**TASK**
In the records below, find the line containing "Open the Layout dropdown". Output it and every line after it to the end, unchanged, with no pictures.

Collected data:
==============================
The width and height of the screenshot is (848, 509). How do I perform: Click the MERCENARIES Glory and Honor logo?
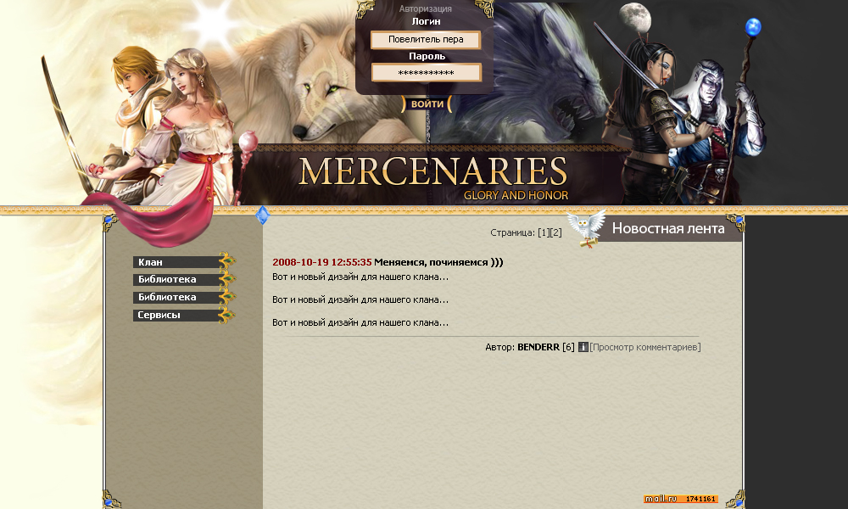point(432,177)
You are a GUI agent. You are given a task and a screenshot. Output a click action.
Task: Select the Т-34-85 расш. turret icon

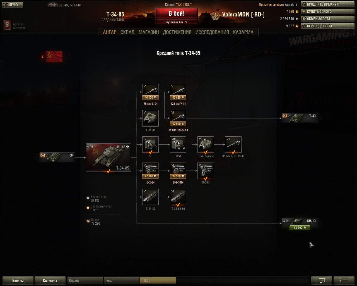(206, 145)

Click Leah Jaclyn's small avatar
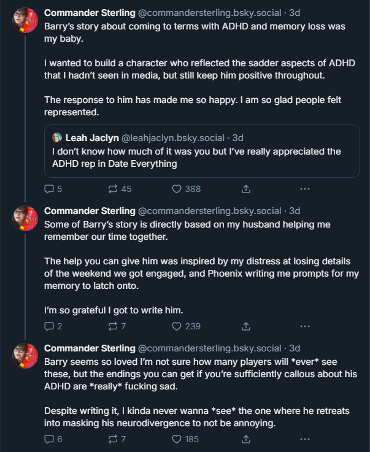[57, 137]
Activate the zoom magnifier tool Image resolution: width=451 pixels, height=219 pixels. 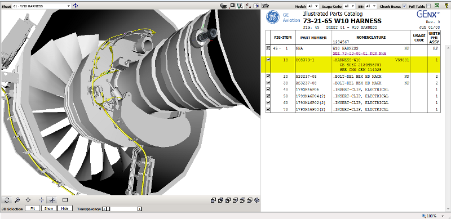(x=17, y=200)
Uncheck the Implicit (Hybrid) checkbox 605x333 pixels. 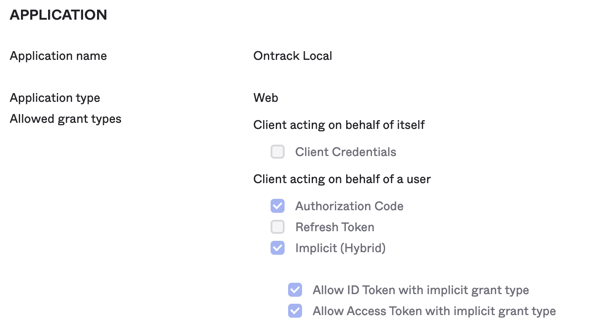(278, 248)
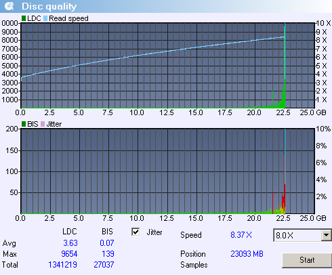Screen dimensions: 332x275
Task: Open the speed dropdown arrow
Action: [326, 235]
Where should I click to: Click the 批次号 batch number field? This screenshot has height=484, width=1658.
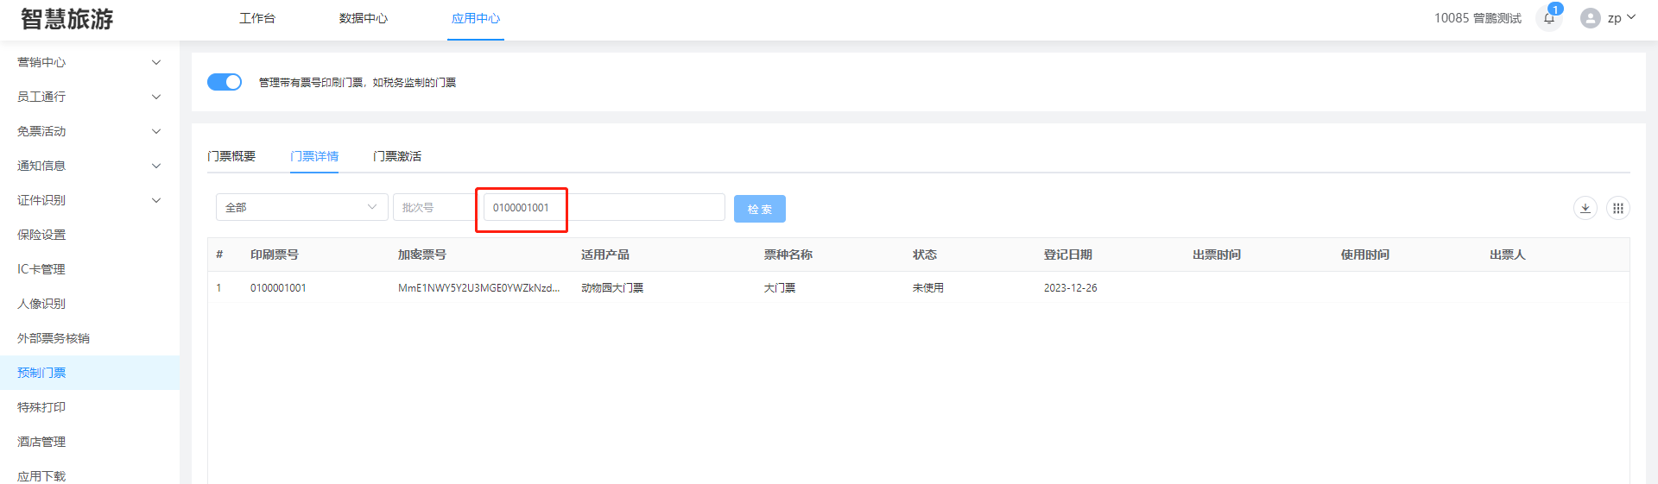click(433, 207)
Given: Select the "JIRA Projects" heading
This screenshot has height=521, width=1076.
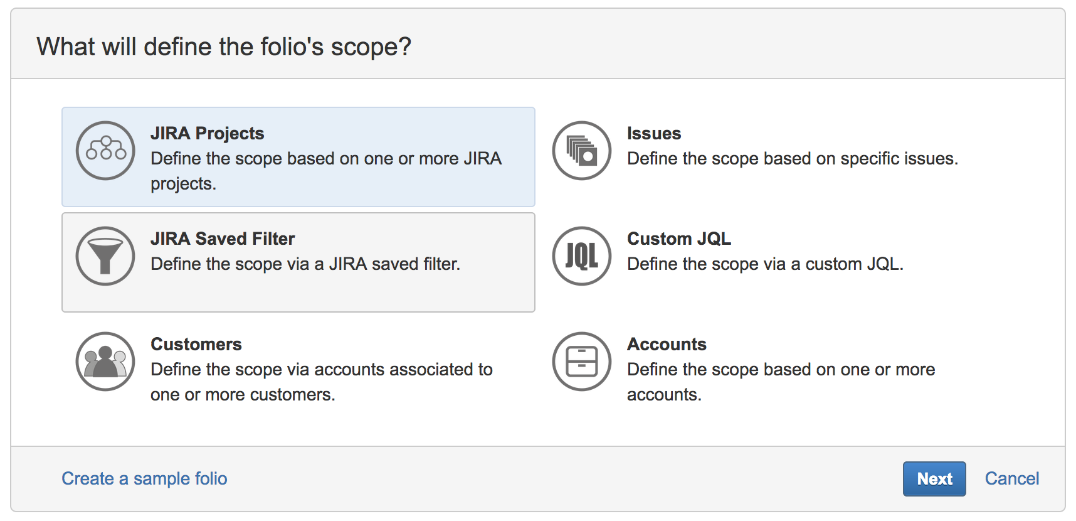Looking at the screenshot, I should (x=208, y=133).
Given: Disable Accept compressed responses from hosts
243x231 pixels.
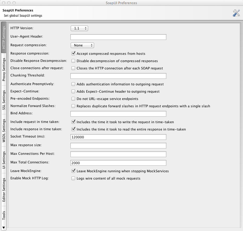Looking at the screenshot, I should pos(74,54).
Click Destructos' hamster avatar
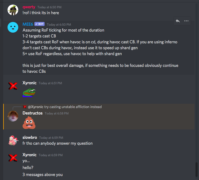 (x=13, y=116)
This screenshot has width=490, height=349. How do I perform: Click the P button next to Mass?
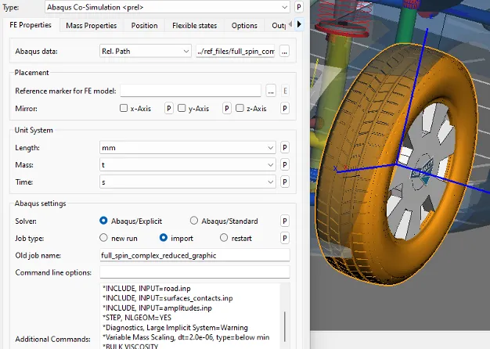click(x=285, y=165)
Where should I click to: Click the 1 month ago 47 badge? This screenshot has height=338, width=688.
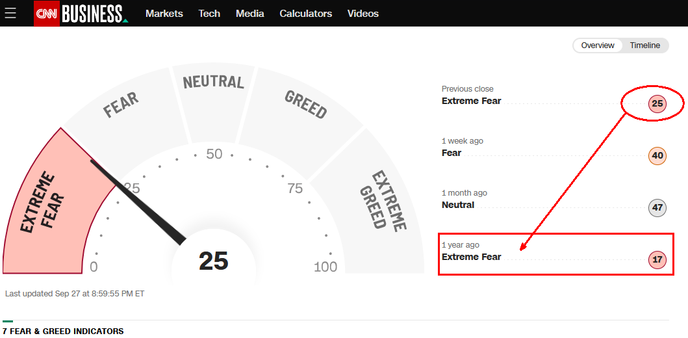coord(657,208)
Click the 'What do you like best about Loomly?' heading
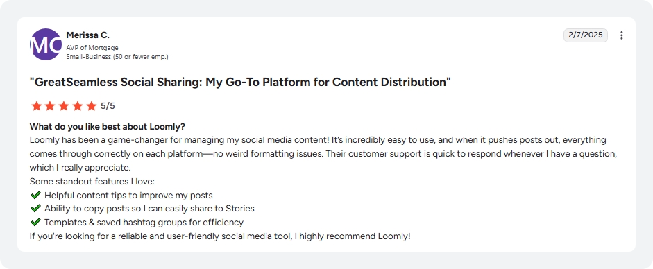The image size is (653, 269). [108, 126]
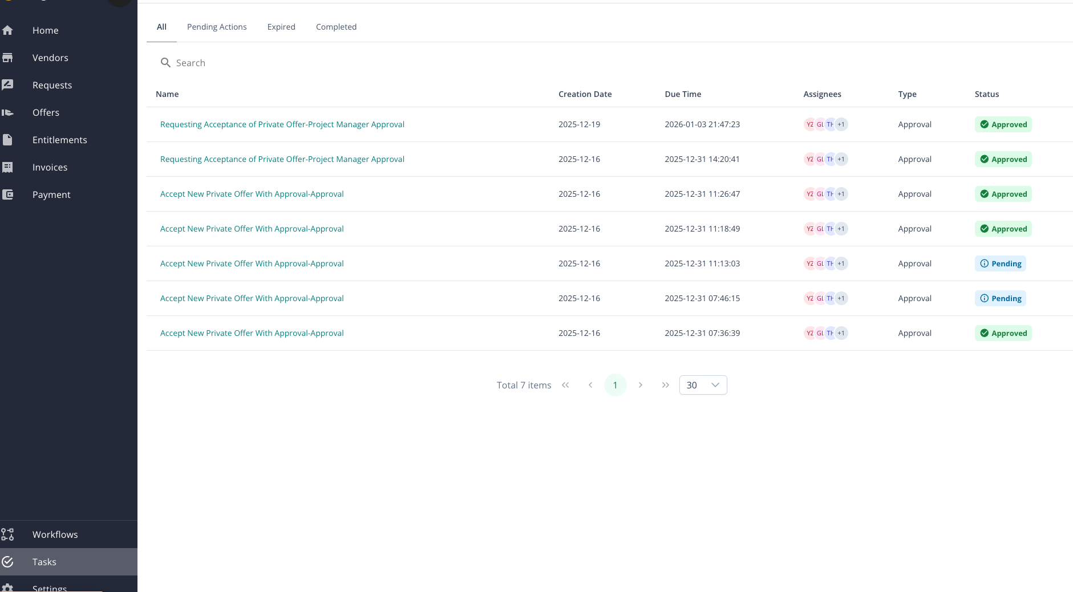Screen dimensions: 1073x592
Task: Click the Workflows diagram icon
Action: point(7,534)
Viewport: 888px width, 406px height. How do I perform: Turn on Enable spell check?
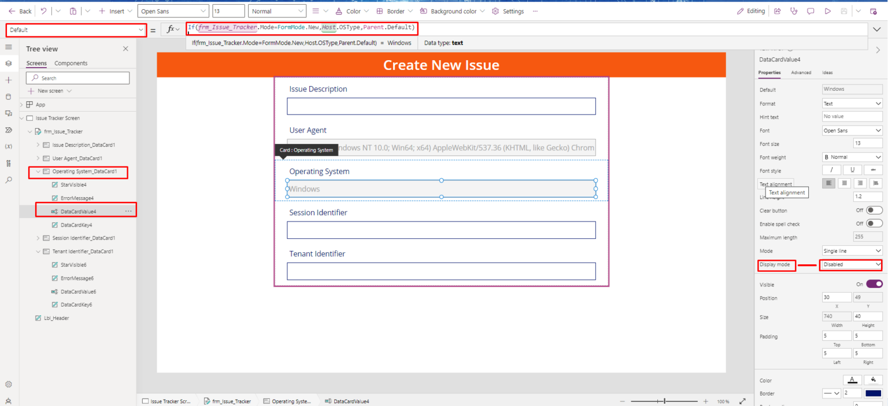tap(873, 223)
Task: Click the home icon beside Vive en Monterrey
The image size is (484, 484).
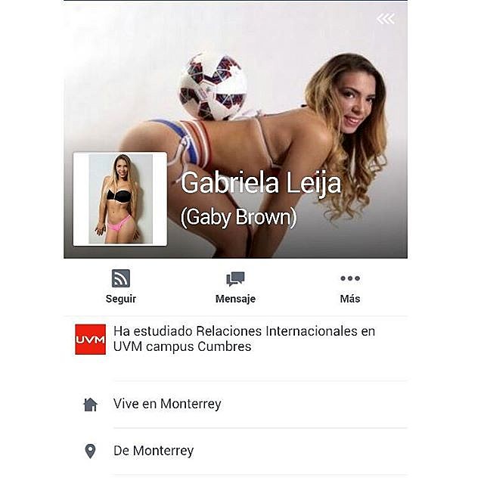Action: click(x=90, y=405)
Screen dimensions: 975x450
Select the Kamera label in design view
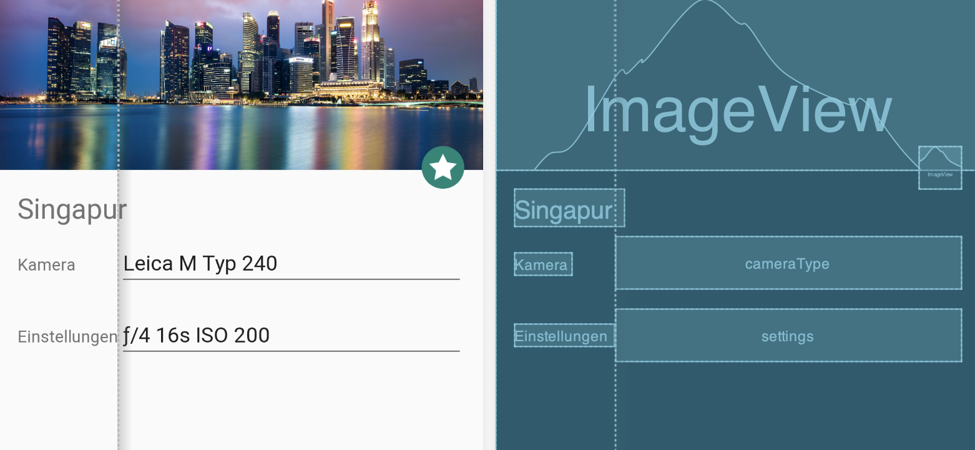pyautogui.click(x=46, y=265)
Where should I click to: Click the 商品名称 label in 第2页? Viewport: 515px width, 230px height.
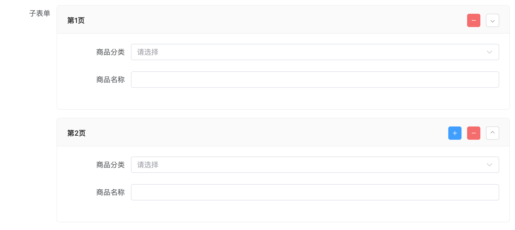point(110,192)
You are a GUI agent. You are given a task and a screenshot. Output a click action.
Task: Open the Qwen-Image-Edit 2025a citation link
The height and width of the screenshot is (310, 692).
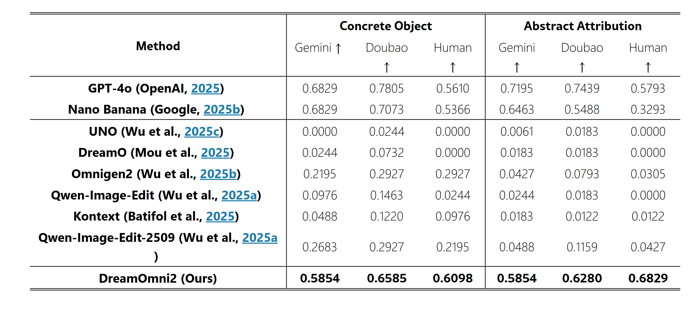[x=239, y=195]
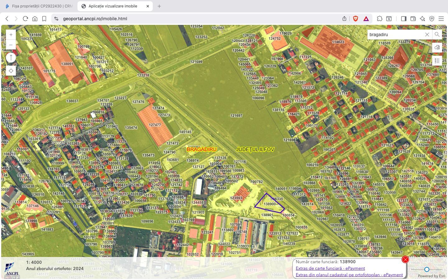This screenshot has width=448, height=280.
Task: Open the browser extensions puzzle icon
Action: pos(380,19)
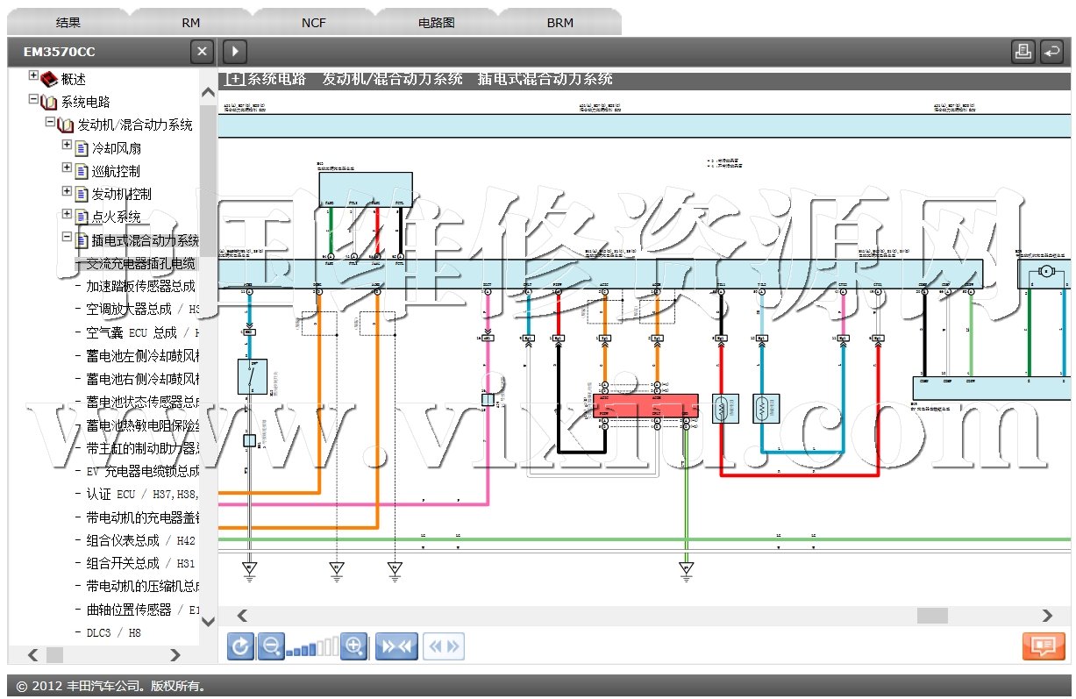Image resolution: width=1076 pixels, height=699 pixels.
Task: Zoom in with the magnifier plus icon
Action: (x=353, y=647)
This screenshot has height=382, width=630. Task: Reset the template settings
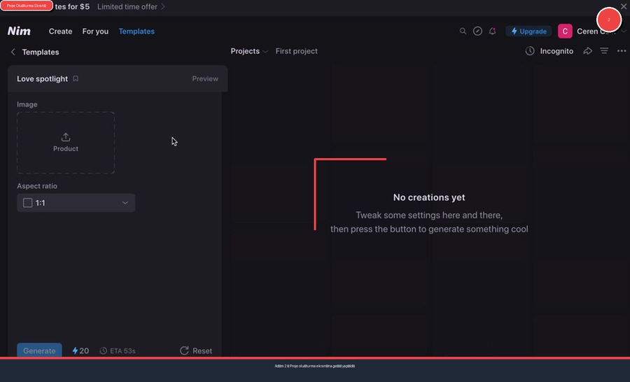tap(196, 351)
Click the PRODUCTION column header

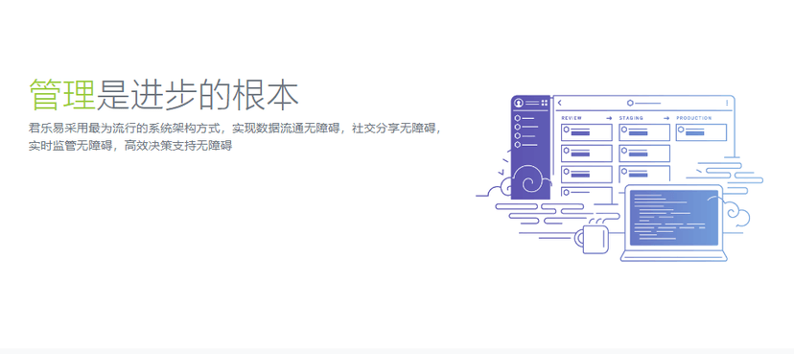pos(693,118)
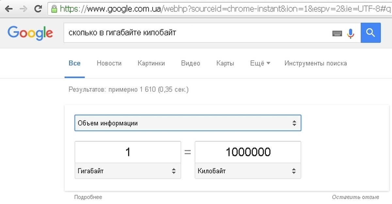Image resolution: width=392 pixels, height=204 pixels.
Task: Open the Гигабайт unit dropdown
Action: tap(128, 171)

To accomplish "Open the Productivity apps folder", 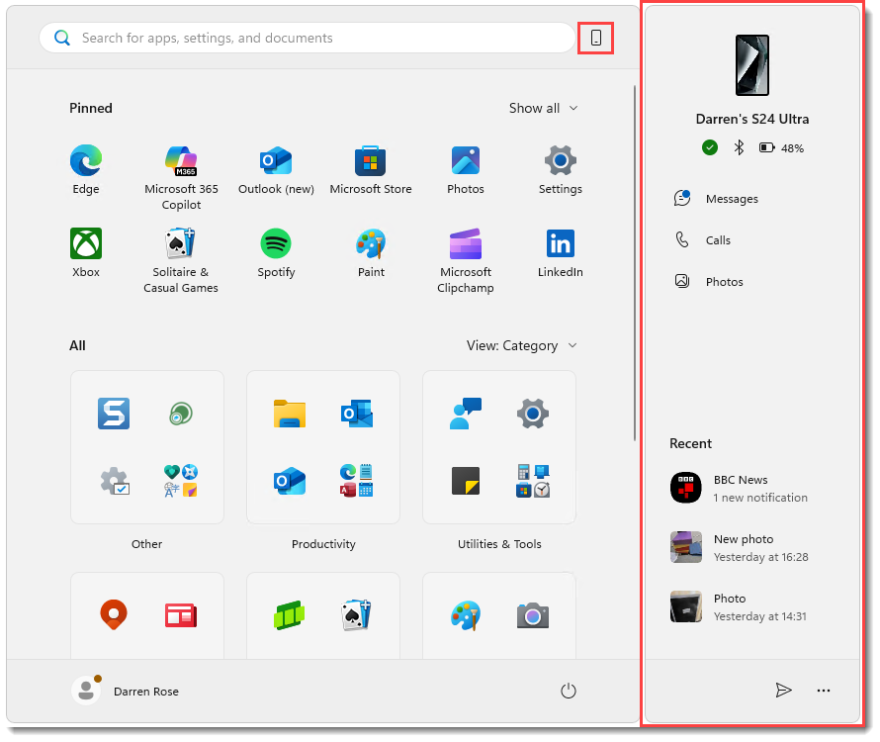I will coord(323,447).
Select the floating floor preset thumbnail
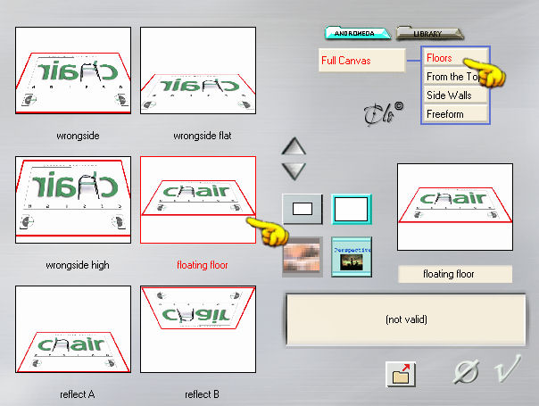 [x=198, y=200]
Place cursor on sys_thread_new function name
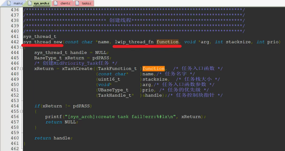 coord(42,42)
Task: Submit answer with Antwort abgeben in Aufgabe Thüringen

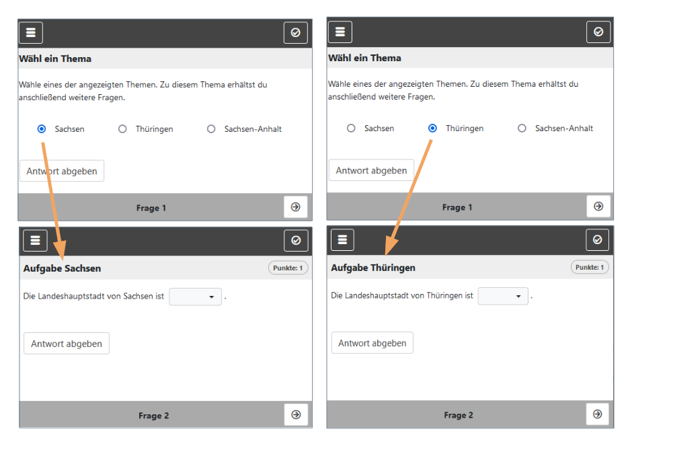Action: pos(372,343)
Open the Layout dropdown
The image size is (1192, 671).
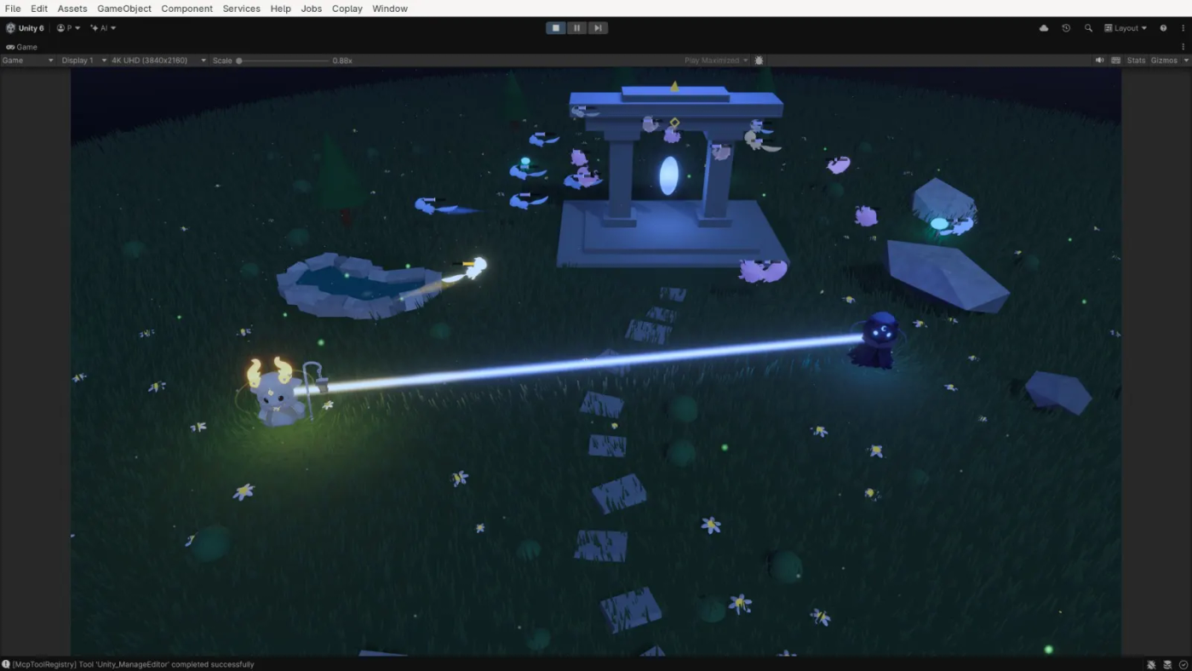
==============================
**SOLUTION TO THE EXERCISE**
Open the Layout dropdown
The image size is (1192, 671).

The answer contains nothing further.